Composed of three parts, this thesis contributes to address the abovementioned challenges of modern control systems. As an example, DC microgrids (DCmGs) are considered throughout the thesis for the development and validation of the proposed methods. The first part focuses on distributed consensus protocols. We first investigate the problem of state consensus in general linear interconnected MASs (LIMASs), for which we provide conditions based on the physical and communication graph properties as well as system matrices. Our results show that weak physical coupling and well-connected graphs are favorable features for consensus. We then focus on nonlinear DCmGs and propose a novel distributed controller to achieve voltage balancing and current sharing, which is a specific case of output consensus. By exploiting the structure of DCmG dynamics, we provide conditions on the attainment of these objectives and the stability of the closed-loop system.
In the second part, a distributed cyber-attack detection scheme is developed for LIMASs controlled in a distributed fashion. The detection architecture comprises local monitoring units collocated with each agent and checking the presence of cyber attacks in variables communicated by neighboring agents. Each unit estimates the states of local and nearby agents, and detects an attack if a suitably defined error is sufficiently large. A thorough detectability analysis considering different types of attacks is also performed.

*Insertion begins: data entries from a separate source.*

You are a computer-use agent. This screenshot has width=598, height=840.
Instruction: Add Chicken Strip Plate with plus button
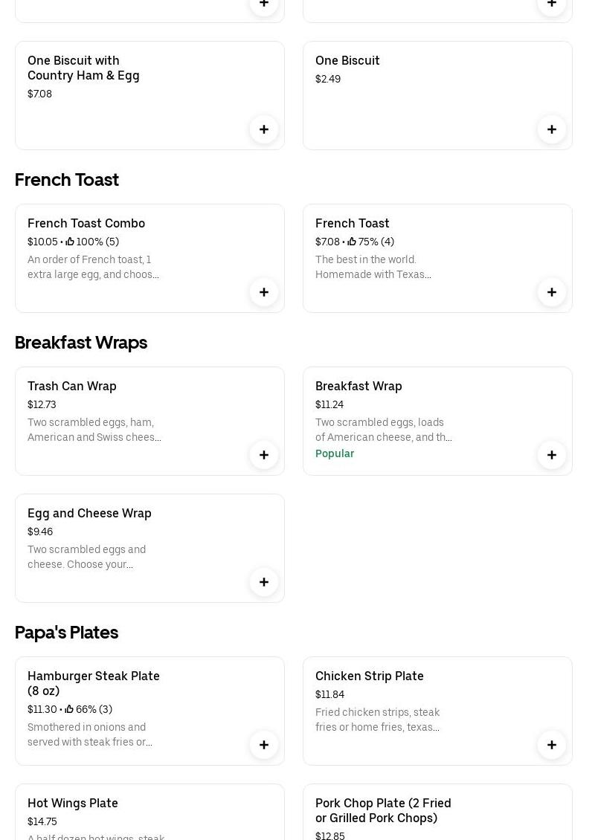point(552,745)
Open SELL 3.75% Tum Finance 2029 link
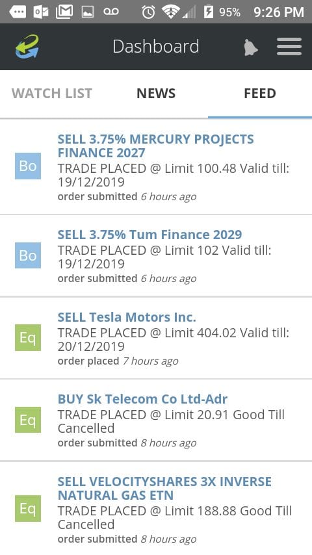This screenshot has width=312, height=555. point(150,235)
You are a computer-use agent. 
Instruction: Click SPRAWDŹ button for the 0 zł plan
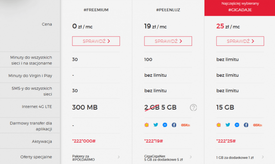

The final part of the thesis provides direct data-driven methods for control and state estimation based on finite data. First, we look at the worst-case optimal tracking problem in presence of measurement noises satisfying a quadratic bound. Control design is formulated as a semidefinite program (SDP), whose computational complexity is independent of the amount of data. Then, we turn our attention to state estimation in presence of unknown inputs, for which we present data-driven necessary and sufficient conditions. Under these conditions, a novel data-driven state estimation method with stability guarantees is provided.